Sábado, 23 de maio de 2026
A foto do charme, com Lu Matosinhos. Foto: Edy Fernandes
Mil anos de vírgula
Um prazer reler, sempre, sobre o inocente uso da pequena vírgula, que pode causar muitos elogios e/ou grandes desastres A vírgula pode ser uma pausa... Ou não: Não, espere. Não espere. Ela pode sumir com seu dinheiro: R$ 23,4. R$ 2,34. Pode criar heróis: Isso só, ele resolve! Isso, só ele resolve! Ela pode ser a solução: Vamos perder, nada foi resolvido! Vamos perder nada, foi resolvido!
Mil vírgulas
A vírgula muda uma opinião: Não queremos saber! Não, queremos saber! A vírgula pode condenar ou salvar: Não tenha clemência! Não, tenha clemência! Uma vírgula muda tudo! Assim, que ninguém mude uma vírgula de sua informação. Considerações finais: “se o homem soubesse o valor que tem a mulher andaria de quatro à sua procura”. Se você for mulher, certamente colocou a vírgula depois de “mulher”.
Mil cuidados
Se você for um ogro, colocou a vírgula depois de “tem”. Moral e imoral da história: A vida pode ser interpretada e vivida de diversas maneiras. Nós é que fazemos a pontuação! Pontue sua vida com o que realmente importa. Isso faz toda a diferença! Repitam estas notas como um presente de Português! Depois a gente fala do ponto e vírgula, do ponto, do ponto sem nó e do nó em pingo d’água, sem dó.
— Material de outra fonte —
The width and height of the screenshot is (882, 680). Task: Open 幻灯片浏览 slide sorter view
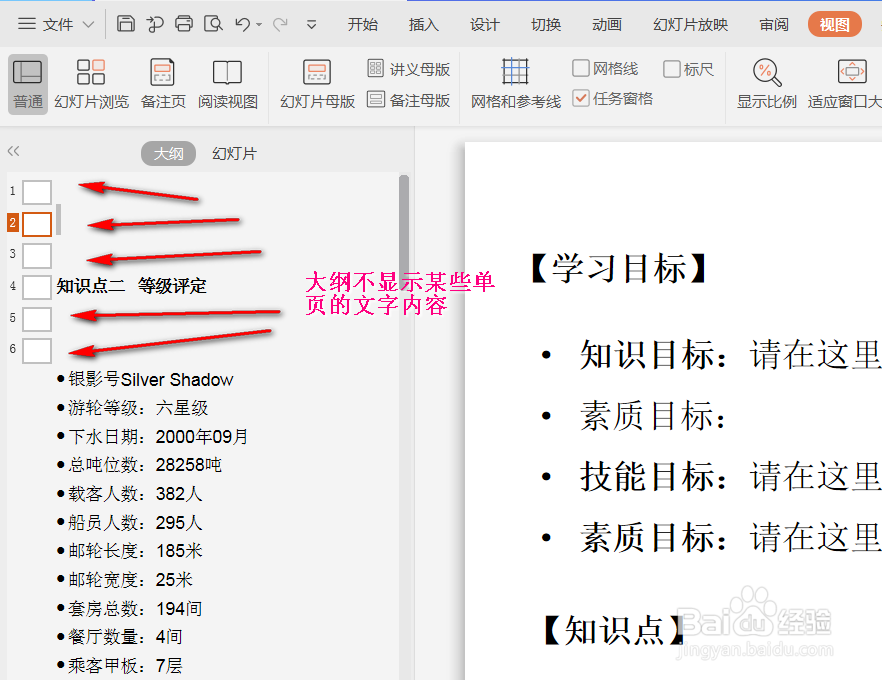(91, 84)
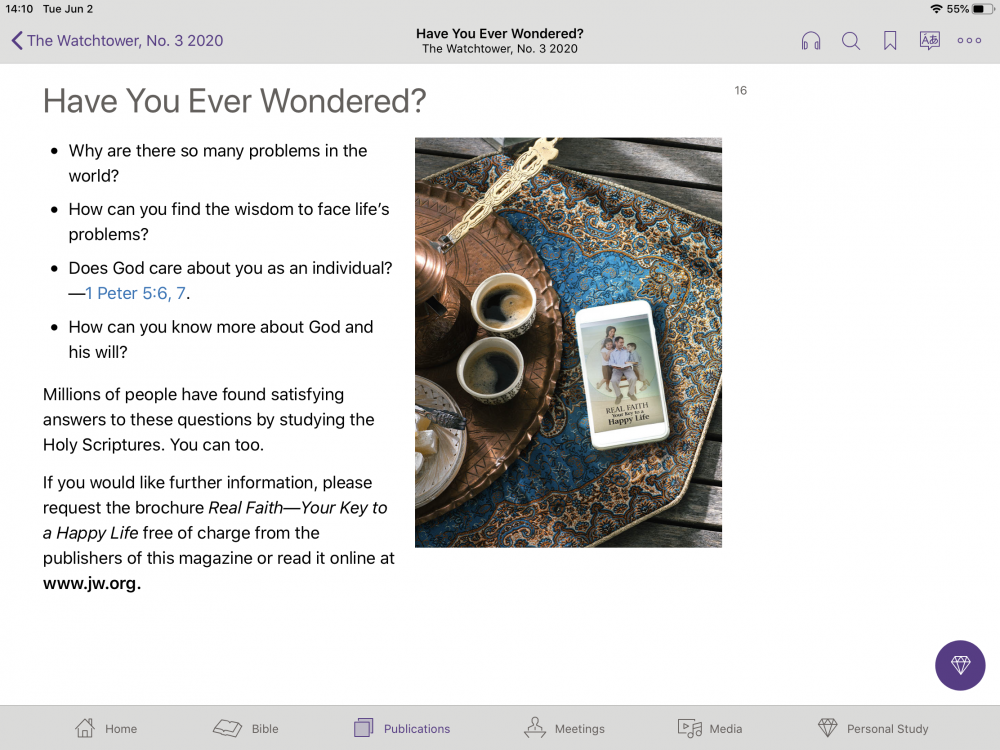1000x750 pixels.
Task: Open the languages icon in the top bar
Action: coord(929,41)
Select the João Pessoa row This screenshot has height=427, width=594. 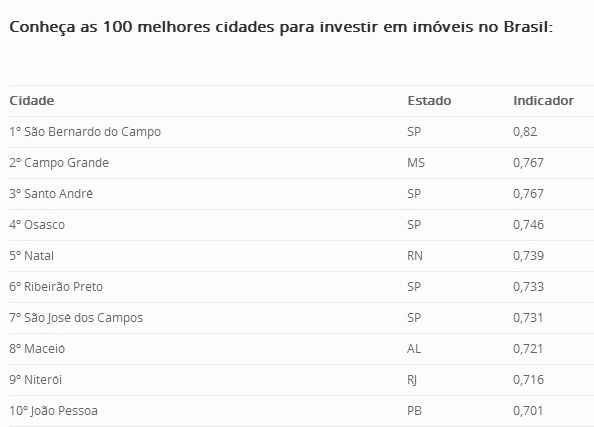pos(302,411)
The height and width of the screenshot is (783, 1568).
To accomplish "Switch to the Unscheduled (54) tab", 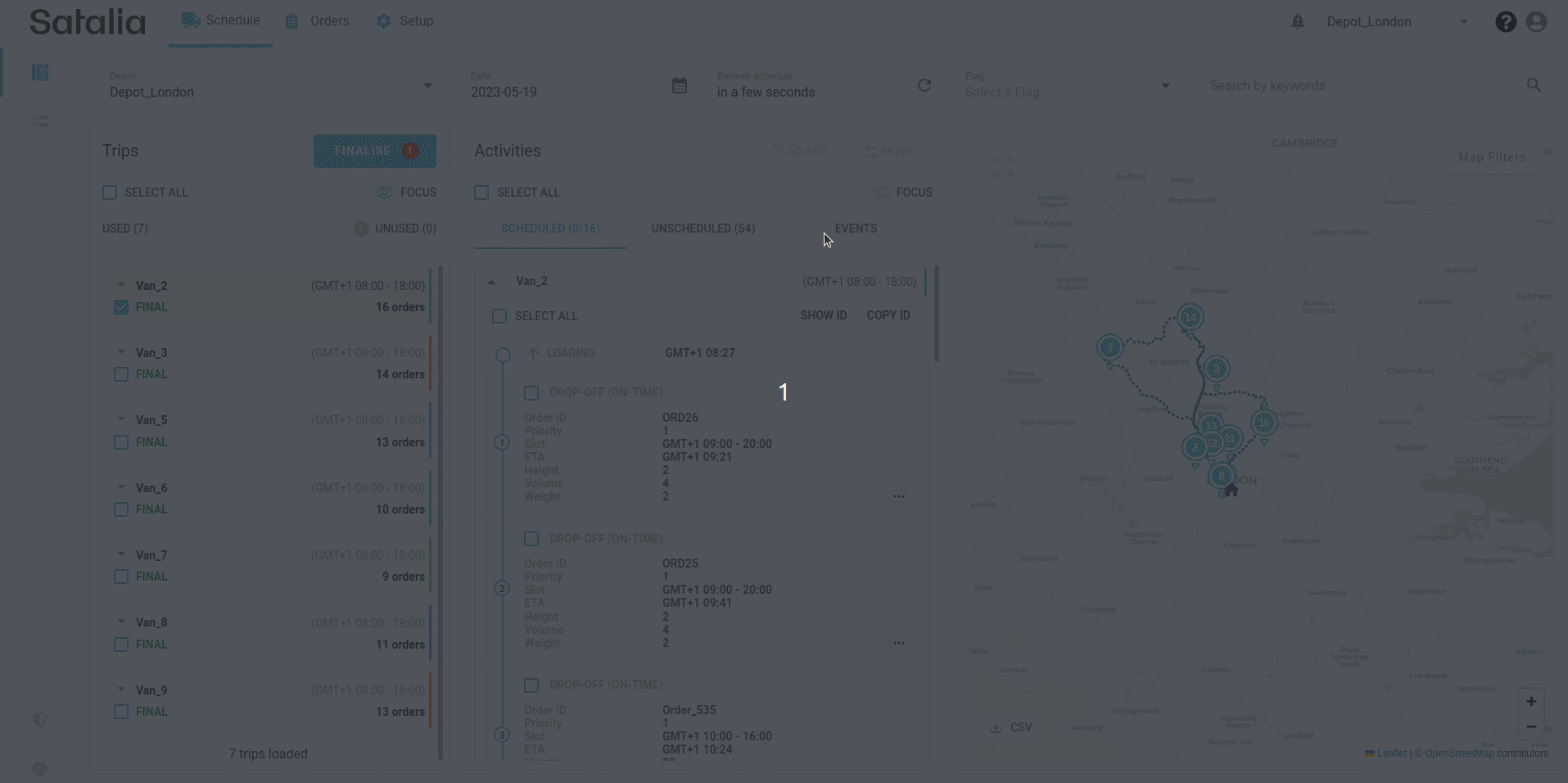I will pos(703,229).
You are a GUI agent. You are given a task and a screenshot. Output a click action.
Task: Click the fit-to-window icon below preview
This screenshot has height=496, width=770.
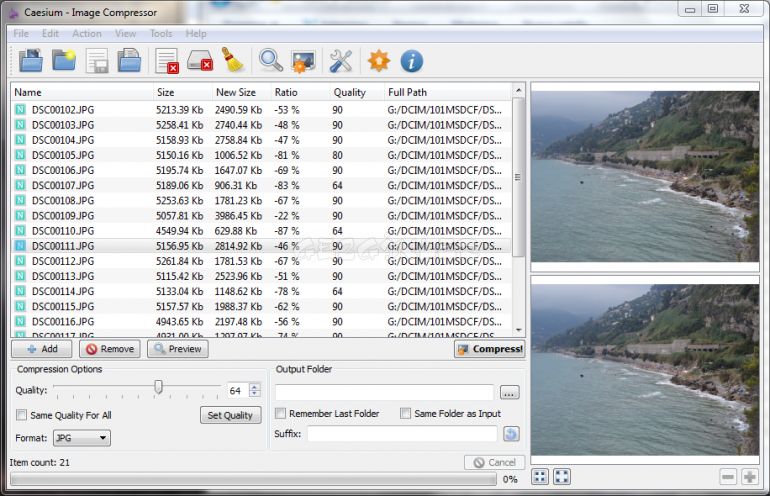coord(562,476)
Uma cortina de pérolas para Márcia Castro. Foto: Edy Fernandes
Mil “Portugais”
Por falar em língua portuguesa, a Casa dos Açores de Minas Gerais celebra a assinatura do Termo de Cooperação e Delegação Institucional com a “New Economy World – NEW”, representada pelos empresários portugueses Alexandre Brodheim e Pedro Gouveia, amigos de longa data, parceiros de caminhada e grandes incentivadores das relações empresariais e institucionais entre Portugal e o Brasil.
“Portugais” Gerais
Para o advogado Claudio Motta, presidente da Casa dos Açores de Minas Gerais: “O acordo é passo estratégico de enorme relevância para o fortalecimento das conexões econômicas, empresariais, culturais e institucionais entre Minas e Portugal. Com atenção aos Açores, região historicamente ligada às origens e à identidade de tantos mineiros”.
Pontes Gerais
Uma ponte entre empresários, instituições e lideranças dos dois lados do Atlântico. A NEW, agora Delegação Oficial da Casa dos Açores de Minas Gerais em Portugal Continental, desempenha papel fundamental na ampliação da presença institucional da Casa em território português, fortalecendo a missão de integração das relações luso-brasileiras.
Amarílis e Girassóis
Dia 30, às 10h, na livraria Ramalhete, Savassi, lançamento do livro “Nem amarílis, nem girassóis”, de Gerson Barros de Carvalho: crônicas de memórias. Aos 74 anos, o autor decide escrever sobre pessoas, sentimentos, acontecimentos e cenários vividos por ele na infância e juventude até os dezoito anos, em sua cidade natal, a pequena Paraisópolis.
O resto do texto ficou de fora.